Start of Given data
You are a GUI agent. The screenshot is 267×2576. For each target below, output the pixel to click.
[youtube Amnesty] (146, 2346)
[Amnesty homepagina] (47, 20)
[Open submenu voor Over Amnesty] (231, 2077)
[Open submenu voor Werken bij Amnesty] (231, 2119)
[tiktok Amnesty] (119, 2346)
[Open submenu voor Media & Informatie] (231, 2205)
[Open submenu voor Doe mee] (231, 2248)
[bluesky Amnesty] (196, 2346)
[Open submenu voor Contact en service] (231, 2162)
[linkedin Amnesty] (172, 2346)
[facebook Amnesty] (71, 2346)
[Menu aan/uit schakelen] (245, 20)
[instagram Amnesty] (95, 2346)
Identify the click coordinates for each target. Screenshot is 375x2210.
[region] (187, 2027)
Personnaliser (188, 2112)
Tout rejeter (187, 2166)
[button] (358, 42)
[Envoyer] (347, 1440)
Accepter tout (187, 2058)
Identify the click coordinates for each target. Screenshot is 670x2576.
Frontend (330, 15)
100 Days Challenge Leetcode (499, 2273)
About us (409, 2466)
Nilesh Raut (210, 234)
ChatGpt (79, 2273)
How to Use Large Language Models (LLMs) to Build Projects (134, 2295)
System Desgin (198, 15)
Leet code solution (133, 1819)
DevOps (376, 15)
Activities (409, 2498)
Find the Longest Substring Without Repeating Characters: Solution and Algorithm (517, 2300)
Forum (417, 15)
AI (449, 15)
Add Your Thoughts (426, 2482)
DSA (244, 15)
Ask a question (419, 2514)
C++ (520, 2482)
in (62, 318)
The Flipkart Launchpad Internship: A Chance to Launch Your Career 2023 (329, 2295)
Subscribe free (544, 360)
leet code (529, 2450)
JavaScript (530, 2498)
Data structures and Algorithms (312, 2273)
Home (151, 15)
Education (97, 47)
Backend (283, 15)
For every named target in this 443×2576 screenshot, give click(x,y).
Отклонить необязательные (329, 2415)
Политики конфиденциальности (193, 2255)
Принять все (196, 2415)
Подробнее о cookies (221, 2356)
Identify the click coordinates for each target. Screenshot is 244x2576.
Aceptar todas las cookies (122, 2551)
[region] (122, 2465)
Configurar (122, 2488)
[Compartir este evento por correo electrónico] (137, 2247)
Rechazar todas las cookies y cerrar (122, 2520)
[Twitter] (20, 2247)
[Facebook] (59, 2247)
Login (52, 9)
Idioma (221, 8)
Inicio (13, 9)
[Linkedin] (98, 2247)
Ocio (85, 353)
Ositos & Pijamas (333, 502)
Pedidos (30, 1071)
End of Given data
__Task item__.
The required output is the stretch of entries above from the line containing "Screenshot is 670x2576." through the line containing "DevOps (376, 15)", reproduced exactly.

__Task answer__.
Identify the click coordinates for each target. Screenshot is 670x2576.
Frontend (330, 15)
100 Days Challenge Leetcode (499, 2273)
About us (409, 2466)
Nilesh Raut (210, 234)
ChatGpt (79, 2273)
How to Use Large Language Models (LLMs) to Build Projects (134, 2295)
System Desgin (198, 15)
Leet code solution (133, 1819)
DevOps (376, 15)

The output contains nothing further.